Material supplied »
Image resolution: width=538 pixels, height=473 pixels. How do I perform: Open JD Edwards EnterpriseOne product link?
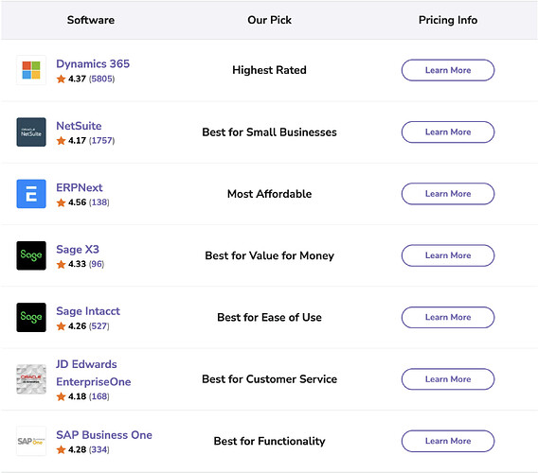(x=94, y=373)
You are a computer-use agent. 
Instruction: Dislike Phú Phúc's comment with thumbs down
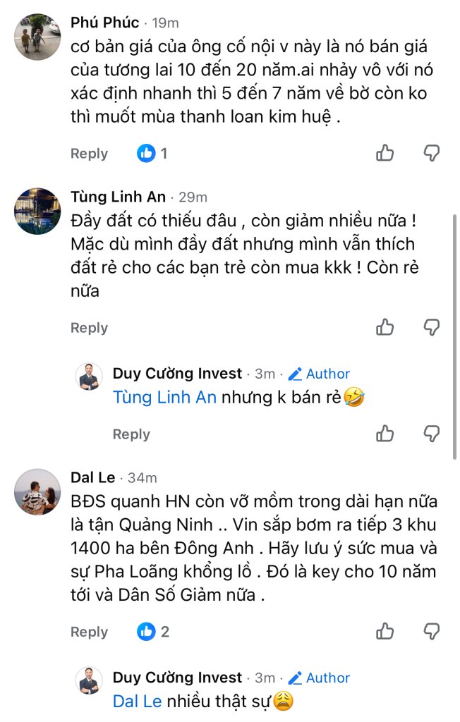(431, 153)
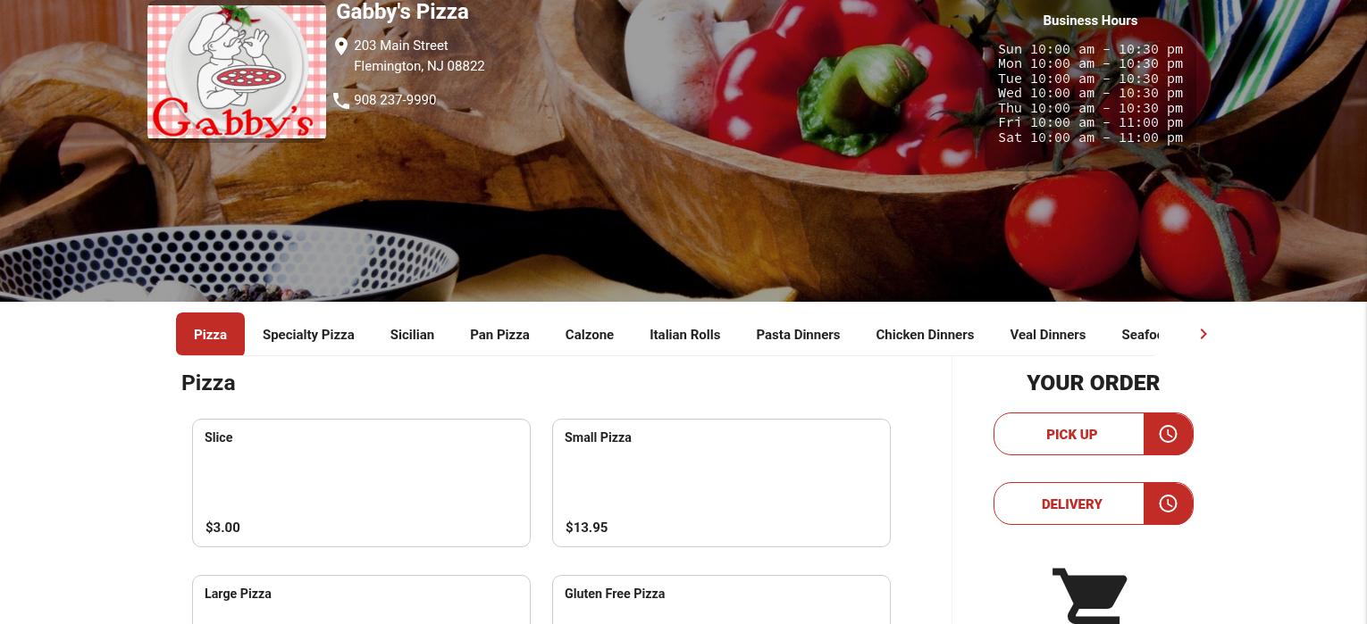
Task: Open the Small Pizza item card
Action: click(x=721, y=482)
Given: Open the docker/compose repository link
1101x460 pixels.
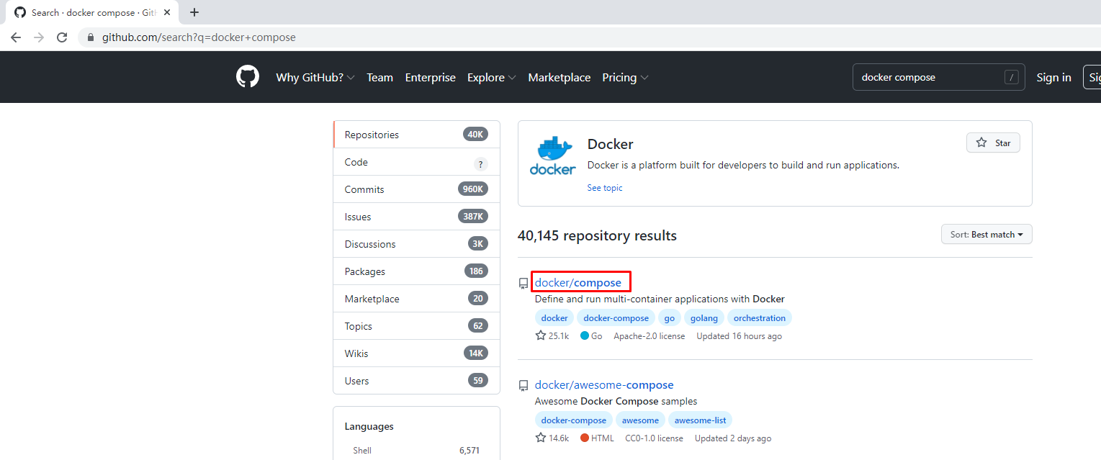Looking at the screenshot, I should coord(578,282).
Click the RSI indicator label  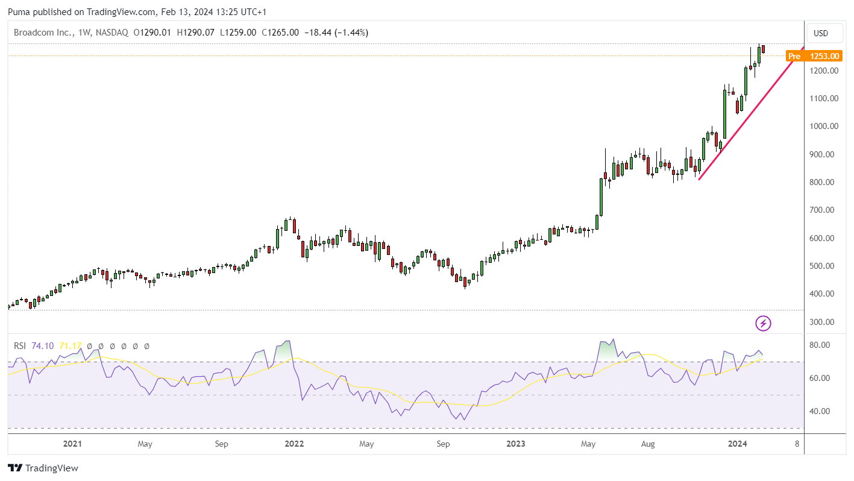pyautogui.click(x=20, y=346)
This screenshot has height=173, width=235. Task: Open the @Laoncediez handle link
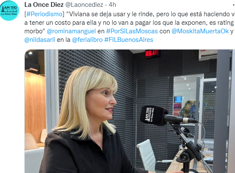point(84,5)
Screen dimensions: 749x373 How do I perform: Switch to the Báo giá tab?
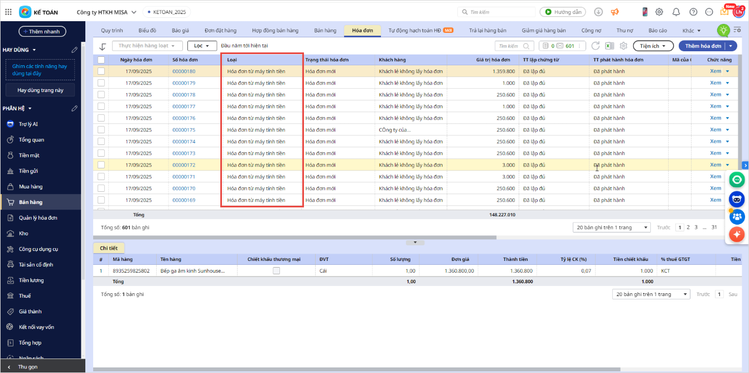[x=180, y=31]
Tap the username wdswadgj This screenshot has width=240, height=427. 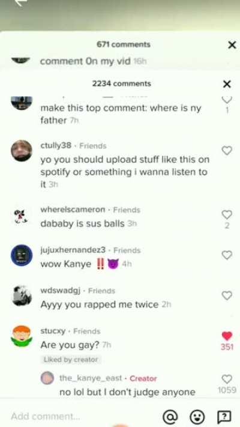(61, 291)
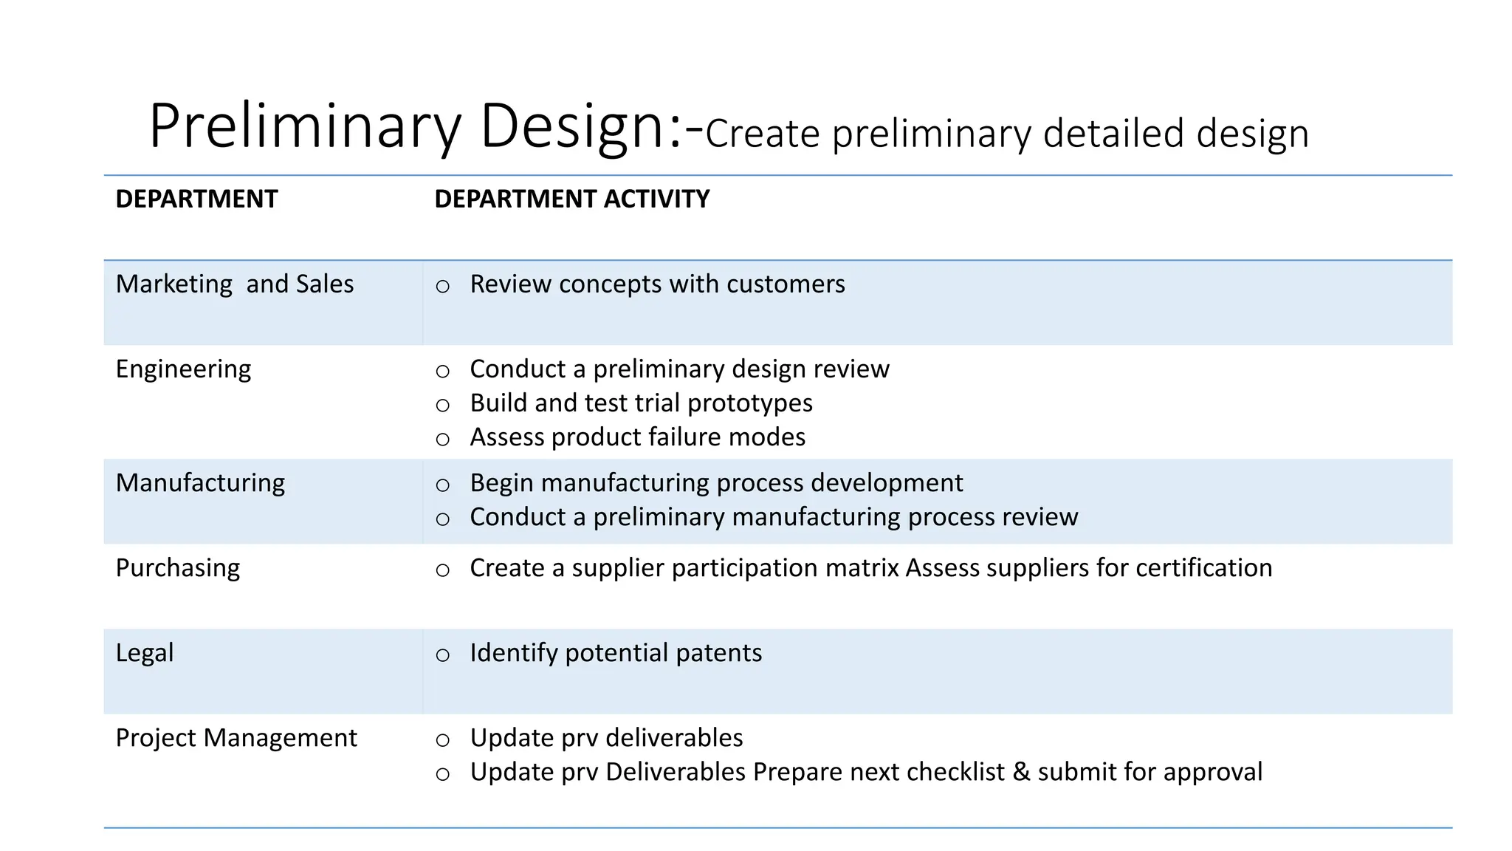Select the DEPARTMENT column header

[x=196, y=199]
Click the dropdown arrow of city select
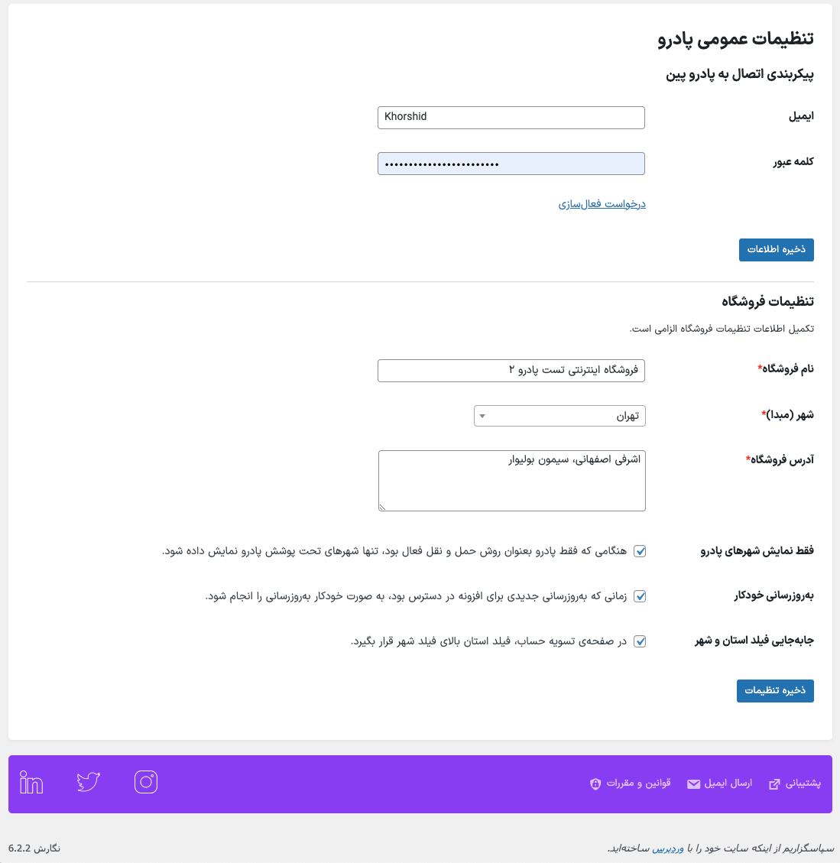Screen dimensions: 840x863 coord(482,416)
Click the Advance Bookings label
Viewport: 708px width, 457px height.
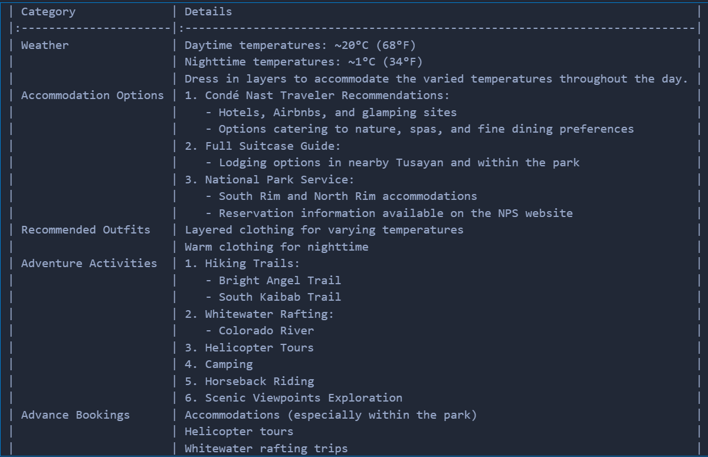pos(75,415)
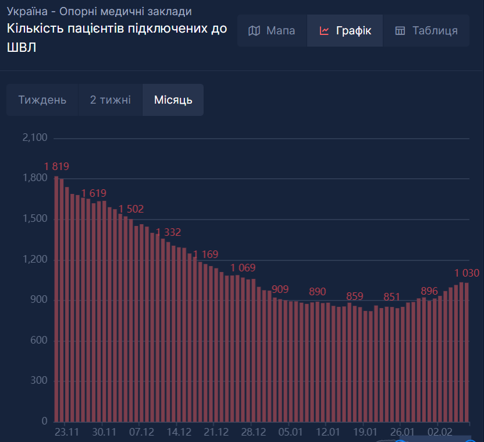Click the 1 169 data label
The width and height of the screenshot is (484, 442).
[205, 254]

Work to complete » Make an exact copy of the lines from the one holding "Click the dropdown arrow of city select" through the end of the material, both ends included, and keep the pictures out of it.

Problem solution »
Click the dropdown arrow of city select
Screen dimensions: 840x863 coord(482,416)
Click the Advance Bookings label
Viewport: 708px width, 457px height.
pos(75,415)
Click the 1 169 data label
The width and height of the screenshot is (484, 442).
[205, 254]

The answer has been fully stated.